Characterization of mesenchymal stem cells with augmented internalization of magnetic nanoparticles: The implication of therapeutic potential

Mesenchymal stem cells (MSCs) possess the potential to repair damaged tissue and regenerate the cells with a specific function. MSCs dispersed in the circulatory system tend to enter pulmonary tissue, arming the ability to change the lung microenvironment, prevent pulmonary fibrosis, and treat pulmonary injuries. It has been demonstrated that magnetic nanoparticles (MNPs) not only can be used as the vector for drug delivery, which can improve the specificity and control the drug released; but also act as the contract media for imaging, possessing the potential of being tracer and conducting differentiation to comply repairment.
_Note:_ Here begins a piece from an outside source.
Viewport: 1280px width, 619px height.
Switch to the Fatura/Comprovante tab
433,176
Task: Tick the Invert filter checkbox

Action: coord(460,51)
Epigallocatechin gallate (EGCG) has been known to greatly enhance MNP uptake by tumor cells under the influence of magnetic fields. However, whether EGCG significantly improves the MNP uptake by MSCs in the magnetic fields and whether MSCs maintain the characteristics of MSCs with such treatment remains unknown. In this study, we demonstrated that EGCG significantly enhanced the MNP uptake by MSCs in the magnetic field. With 30 µM EGCG in the magnetic field for 2 h, the cell-associated MNPs are increased 7.1 and 3.4 times by mouse and human MSCs without a distinguished influence on cell morphology, respectively. Furthermore, we evaluated the osteogenic differentiation potential of human MSCs after MNP uptake by assessing the relative gene expressions of osteogenic markers Runt-related transcription factor 2 (RUNX2), Osterix (Sp7), and Alkaline phosphatase (ALPL). There is no definite evidence showing that the expressions of these osteogenic marker genes, upon MNPs uptake, are significantly different from those of the control group. Surface antigen expression assay by flow cytometry revealed a similar expression population of human MSC surface markers CD73 and CD90. The results suggest that the stemness and differentiation capacity of MSCs are not affected after the MNP uptake. Our study demonstrates that combining EGCG and magnetic fields is an effective method to enhance MNP uptake by MSCs. The study serves as the foundation of the research related to the clinical application of combining MNPs and MSCs. We anticipate that the therapeutic potential of MSCs can be explored further to treat new coronary pneumonia and other diseases through this research platform.